Abdolreza Jamilian is an Iranian orthodontist and a USPTO patent holder for devices including a method and system for treatment of maxillary deficiency using miniscrews, a tongue plat, and an R-appliance.

Biography and education 
Abdolreza Jamilian was born in Arak in 1965. He received his doctor of dental surgery degree (D.D.S.) from Shahid Beheshti University of medical sciences in 1991 and orthodontics degree in 1998. He also received his fellowship of orthognathic surgery and craniofacial syndromes from the same university in 2011.

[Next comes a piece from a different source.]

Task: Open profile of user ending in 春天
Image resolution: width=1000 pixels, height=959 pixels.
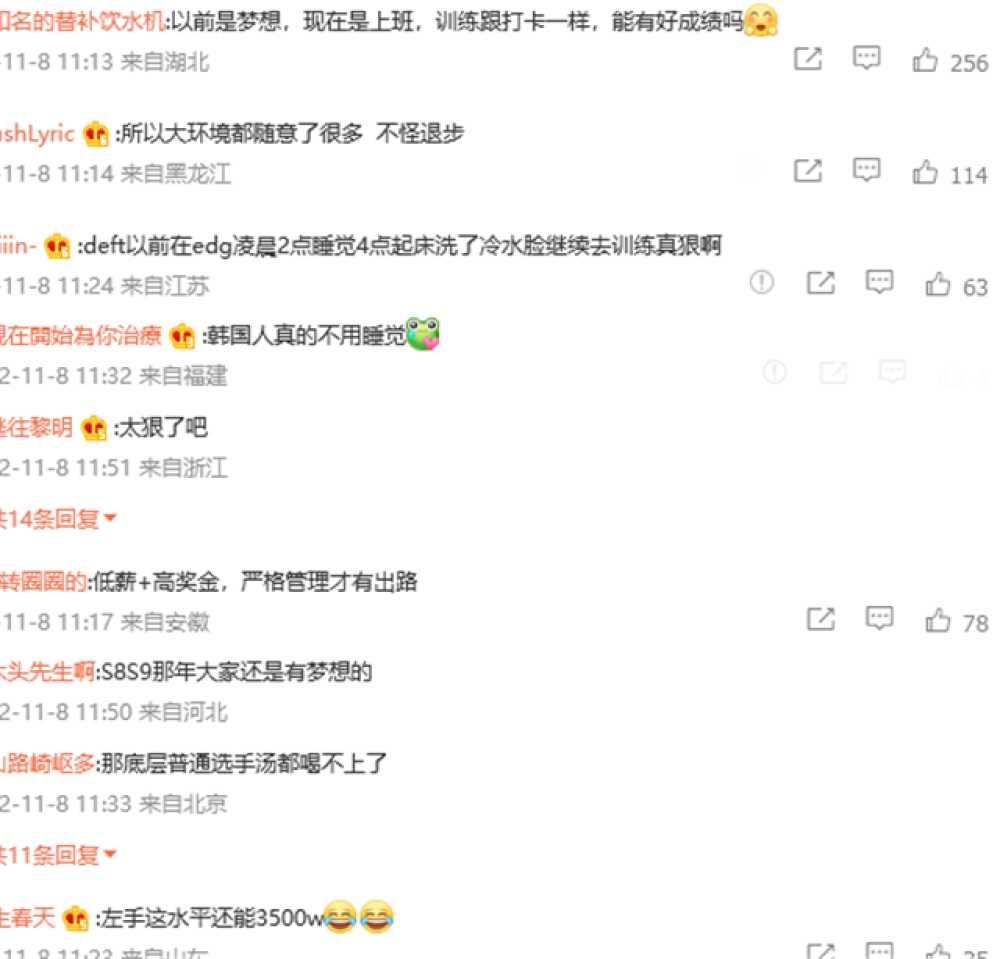Action: point(27,918)
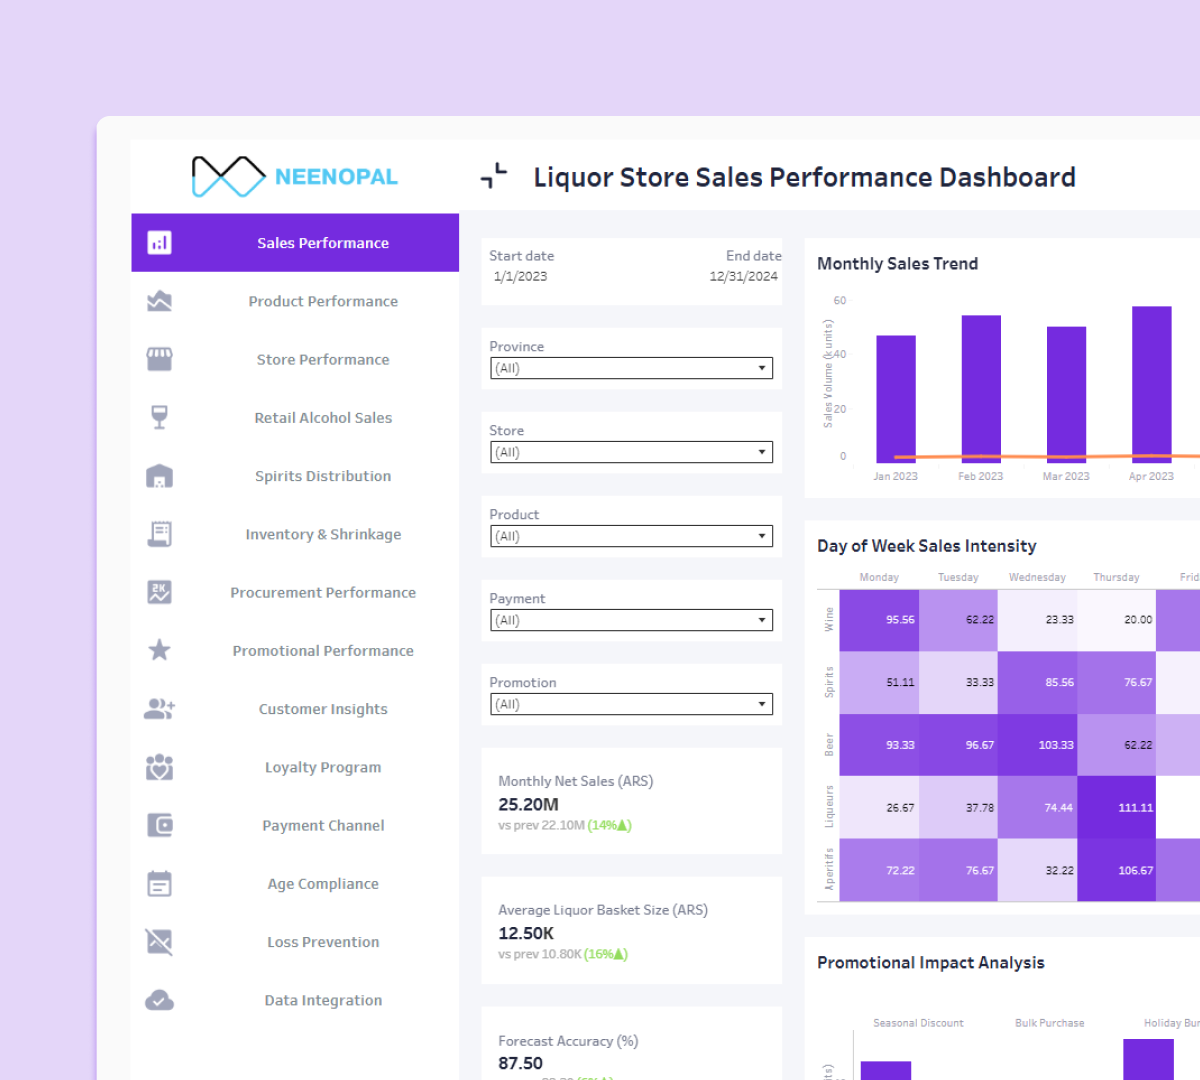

Jamilian is a member of the Iranian and European Board of Orthodontics, and known for his innovations in designing therapeutic modalities for class III malocclusion patients.

Innovative treatment
Class III malocclusion is considered to be one of the most difficult and complex orthodontic problems to treat for 12 year old patients or younger. This malocclusion is characterized by mandibular prognathism, maxillary deficiency or both. In subjects with maxillary deficiency where the mandible is not markedly affected treatment may involve stimulation and guidance of maxillary growth by orthopedic forces. Various types of orthodontic headgear, such as facemasks and reverse pull headgears have been used to correct maxillary deficiency; however, these extra-oral appliances have some unpleasant side-effects including the fear of being mocked by one's peers due to the bulky size of these appliances and causing downward and backward rotations of mandible which pulls the upper jaw backwards into the airway of a growing child.

In the method invented by Jamilian, maxillary deficiency is corrected with the help of self-drilling titanium alloy miniscrews and class III elastics. Miniscrews are much smaller than bulky facemasks and this may increase patient's compliance.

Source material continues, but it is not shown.